A good example is Re’aya, a patient affordability program for cancer patients that cannot complete their treatment regimen for financial reasons or lack of insurance coverage. That program reflects the company’s ongoing commitment to provide access to patients to the latest treatments to their diseases and our commitment to partner with the Ministry of Health and Prevention (MOHAP) at the same time.

In addition, we have signed a memorandum of understanding (MoU) with MOHAP to extend the program to cover respiratory biologics in addition to the current oncology products and we are looking to continue adding therapeutic areas and medicines.

Another example to highlight is our partnership with the UAE Ministry of Health in Respiratory where we work with the authority to provide an integrated approach in Asthma management by first understanding the local prevalence of asthma and then building capacities and capabilities among healthcare professionals while at the same time creating awareness among patients.

 

What is AstraZeneca doing in terms of research and development in the country?

Our approach to clinical research in the UAE focuses on generating local data since knowing the disease is one thing but knowing how it is impacting people living in this particular country might differ from other places.

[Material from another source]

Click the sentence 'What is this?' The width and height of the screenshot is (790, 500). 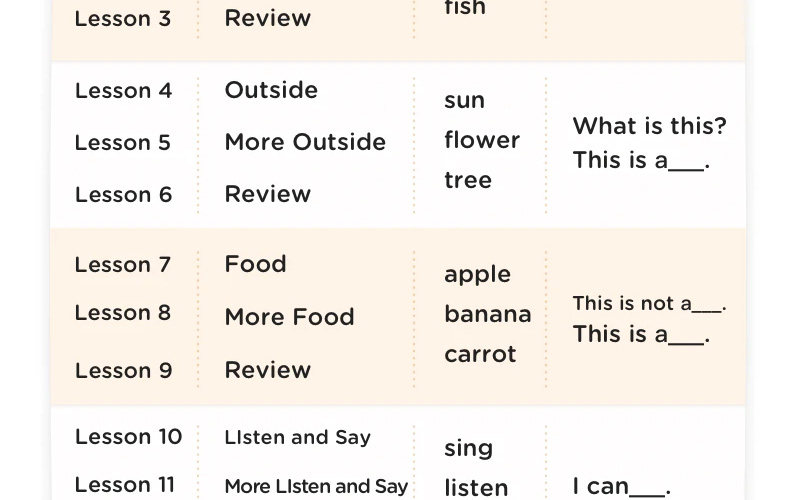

In UAE, we have conducted several studies in partnership with the UAE Ministry of Health and Prevention in oncology, respiratory and cardiovascular and metabolic diseases. Through these efforts, we are better understanding the UAE specificities so we can tackle local unmet medical needs.

 

How do you asses the challenges in the country?

In my opinion, the UAE is a well-developed market with a clear vision to have a world-class healthcare system. The local environment is highly dynamic, and we have to navigate it as best as we can. We believe that our strong team on the ground and partnership model has allowed us to overcome challenges and helped us become a trusted partner of choice.

 

Why do you believe the company has achieved those levels of growth?

Honestly, it has been about putting the right people in the right place, therefore maximizing our team’s capabilities. We have optimized the structure across the region in order to make sure that everyone is as efficient as possible in their respective roles.

This being said, I believe that our key to success after people is our ability to be flexible and quickly adapt to local market dynamics.

 

How are the rest of the markets in the Gulf performing?

Gulf markets means the UAE, Qatar, Oman, Bahrain, Kuwait and Saudi Arabia, are often similar but require different approach based on country-specific dynamics and regulations. Most of our markets are performing well and we aspire to become a trusted partner of choice to health authorities across all Gulf markets.

 

Having worked in as complex regions as Iraq, Syria and Lebanon, what can you tell other executives about what it takes to succeed there?

These countries are known to have special considerations due to the political instability. Our presence was driven by the specificities of each country and the local situation; accordingly, we were actively present in some and ensuring continuous supply of medicines in others.

The key to success is to be driven by your values, be patient-centric, have a strong team on the ground and a flexible strategy to adapt with changing situations.